Al olor de incienso.
Turbas.
Ensordece el estruendo al abrir madrugador de las puertas.
¡Ya sale!
Clarines y tambores claman en una fingida protesta.
Clarea la mañana fresca.
El humo que desprende la ardiente cera, el paso al paso tras el paso. Un yunque, al lado del fuego, golpeado de martillo marca el ritmo desde la fragua.
¡Oh Soledad...!
La banda suena.
Por delante:
¡¡Qué lo baile!!
El toque repetido de los tambores se mueve con la brisa. Llena la luna llena. La mañana plena.
Dicen que hubo un tiempo en el que había que obligar o pagar a lo peor del pueblo para que hiciera el papel de muchedumbre burlona que escarnece al Nazareno. Borrachos y pedencieros.
Moradas túnicas.
Miserere que nace en total silencio y muere rompiendo el cielo, los pulmones que soplan y las pieles de los tambores viejos.
Hay una espectacular coreografía para todo esto. Quizás nació por inercia, con el tiempo. Hoy es tradición enraizada en mucho del sentimiento.
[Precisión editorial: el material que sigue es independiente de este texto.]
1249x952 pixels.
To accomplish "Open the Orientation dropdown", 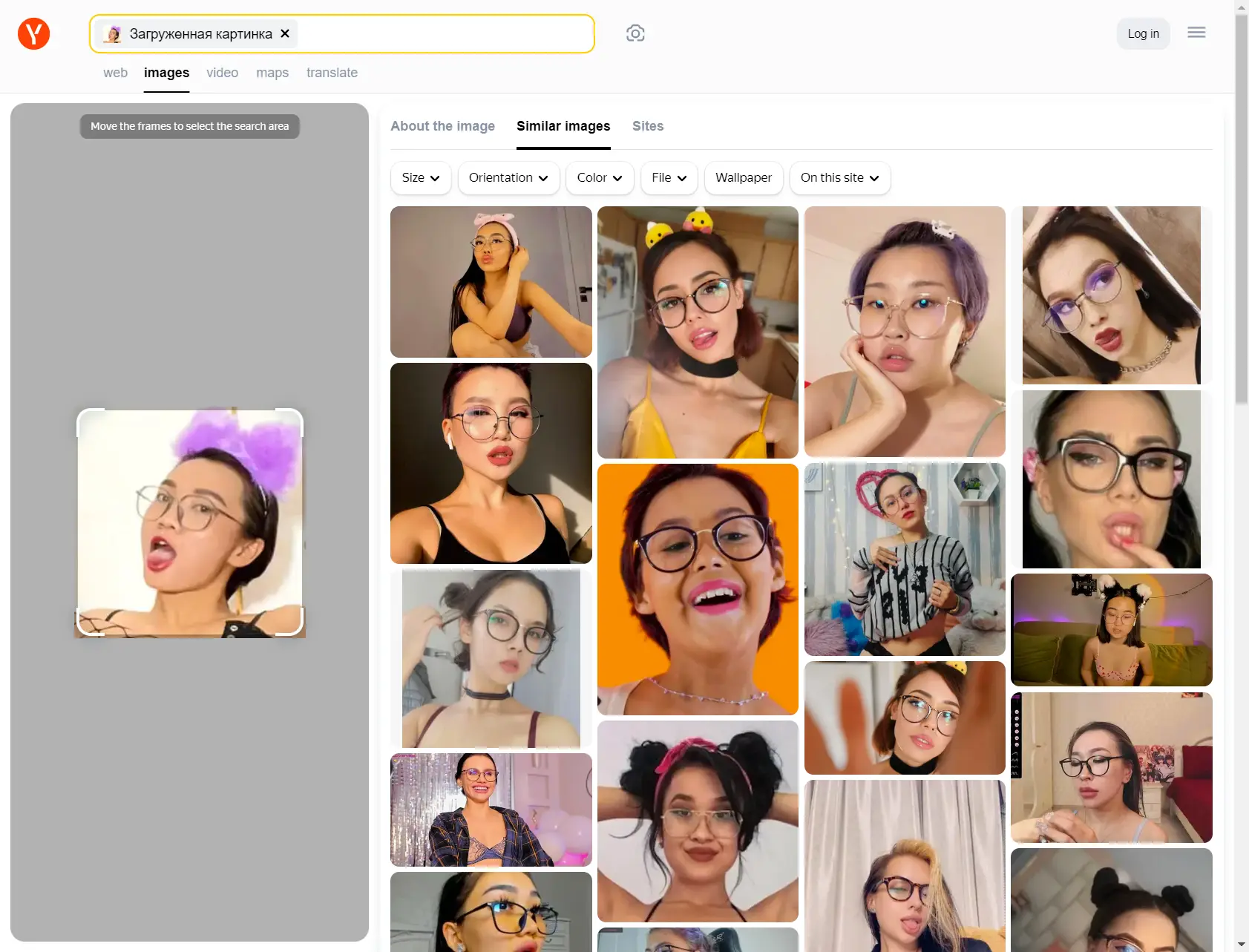I will [x=508, y=178].

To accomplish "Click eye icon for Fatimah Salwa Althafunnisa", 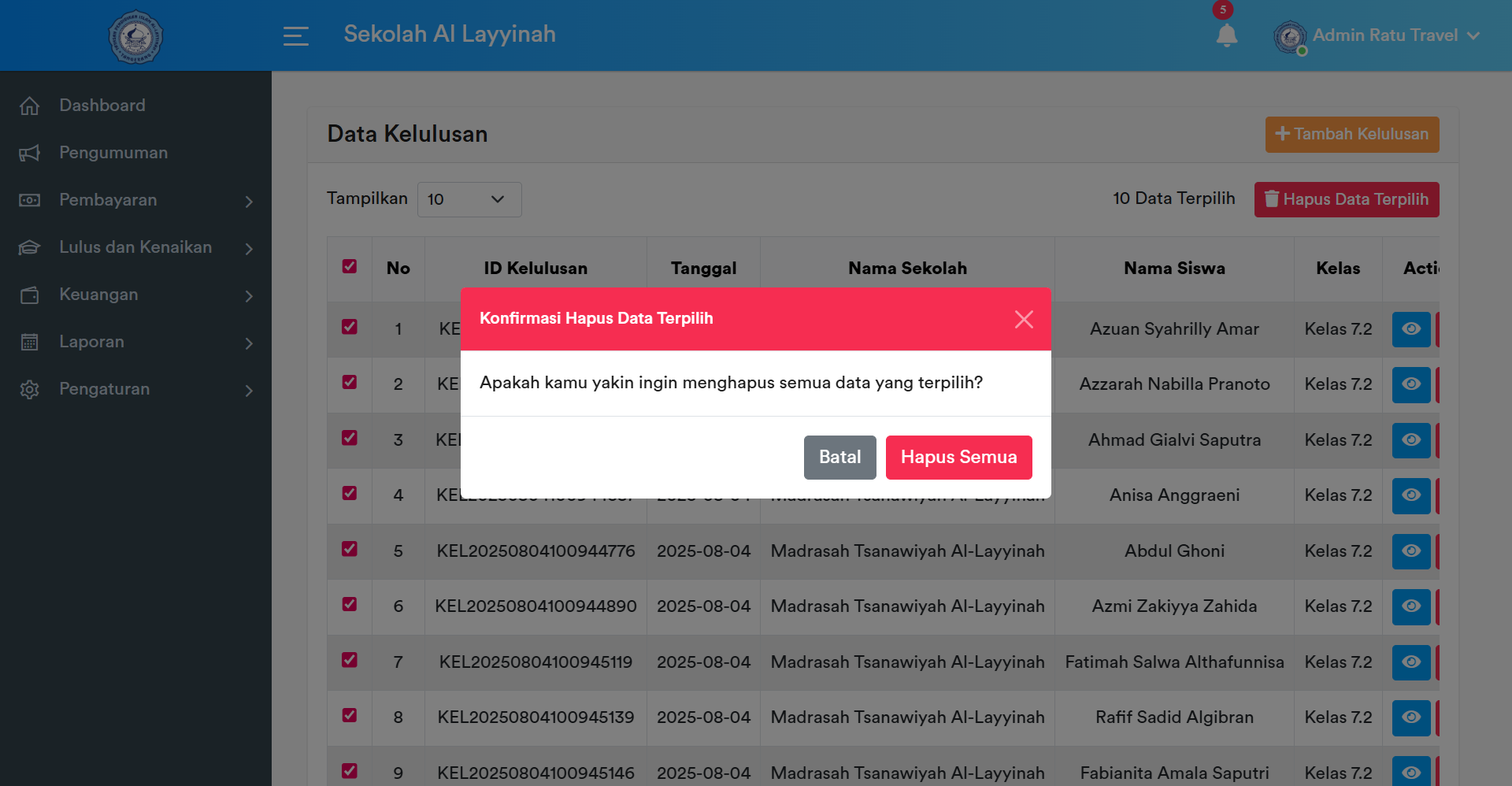I will click(1410, 662).
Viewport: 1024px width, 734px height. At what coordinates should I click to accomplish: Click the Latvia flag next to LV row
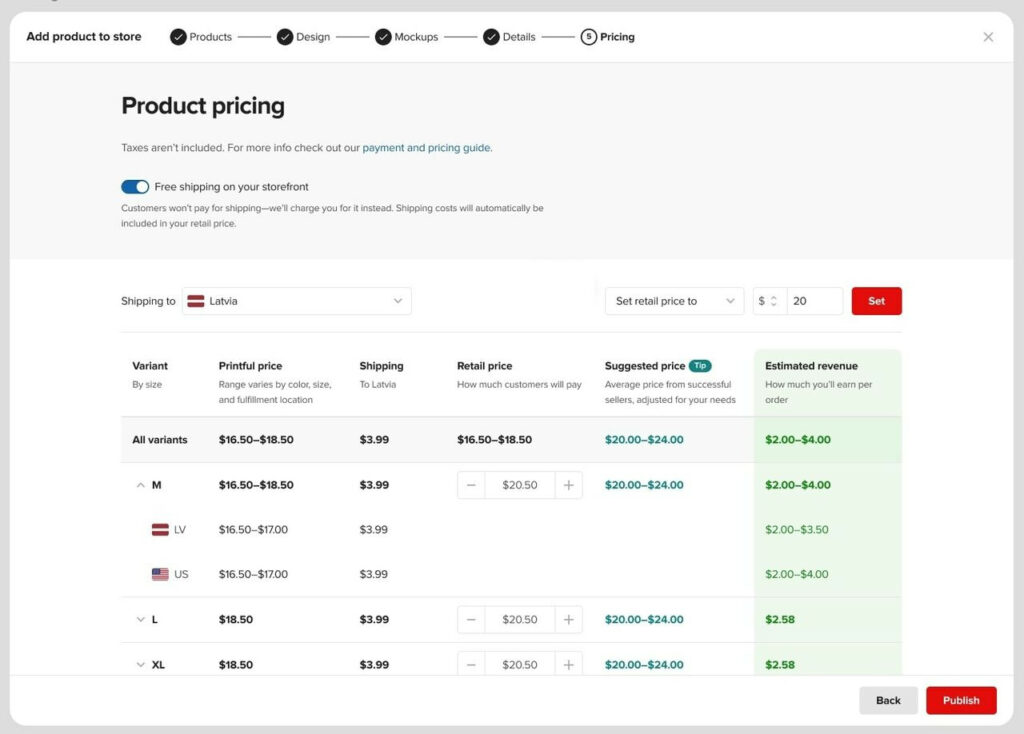162,529
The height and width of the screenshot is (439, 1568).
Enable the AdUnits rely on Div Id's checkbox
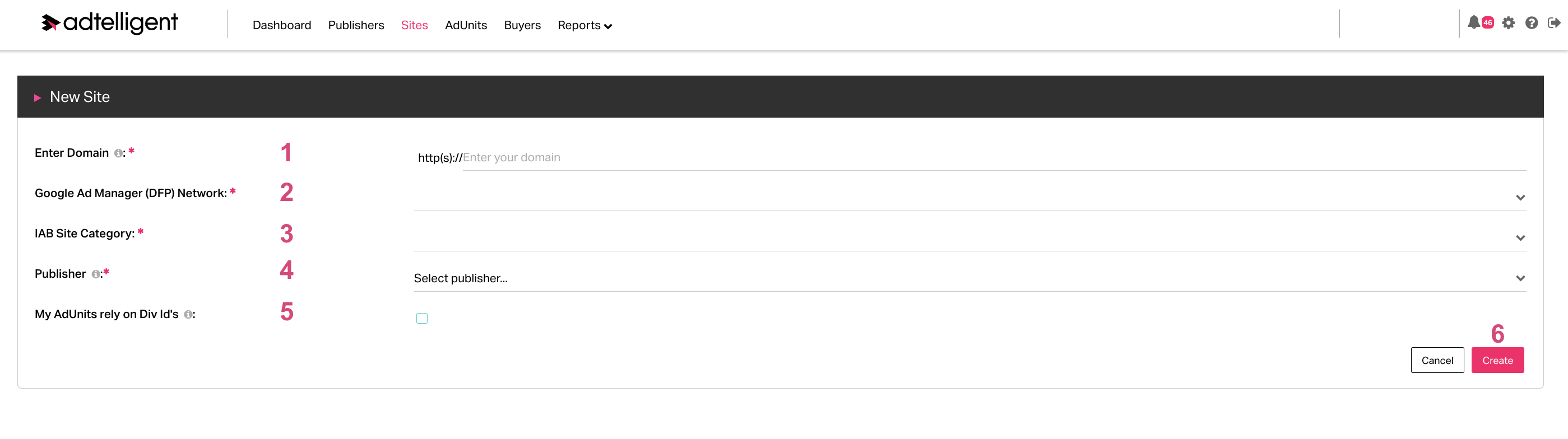pos(422,318)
Sin duda es digno de contemplarse este extraño modo de sentir una fe. Incomprensible ni desde adentro.
Al fin, un espectáculo.
Camino del calvario.
Y la Iglesia, mientras tanto, pisa alfombras mullidas y vive en lujo exagerado.
Diferenciar está bien.
Y es claro que una cosa son los de arriba y otra los de abajo.
Y los de arriba, el óleo de esta amalgama, son pasto de la codicia, del vivir lo contrario de lo que predican. Y si alguno se salvare, en siguiendo ahí, en silente armonía, se muestra cómplice de los otros. Su dios lo salve.
La sencilla gente temerosa de Dios (¿por qué temer a la bondad?), bastante tiene con entender como la prédica es una y la praxis otra.
Los sencillos creyentes, han de torear su propia fe, para mantener la creencia, esa dualidad de pobreza predicada y riqueza procesionada.
Los cristianos que de veras lo son, tienen suficiente con mostrarse mansos ante tanta contradicción. Que yo lo diga, ateo, puede sonar a irrespetuoso, pero que lo diga un creyente es pecado mortal.
Al fin, ovejas son, pastoreadas por lobos.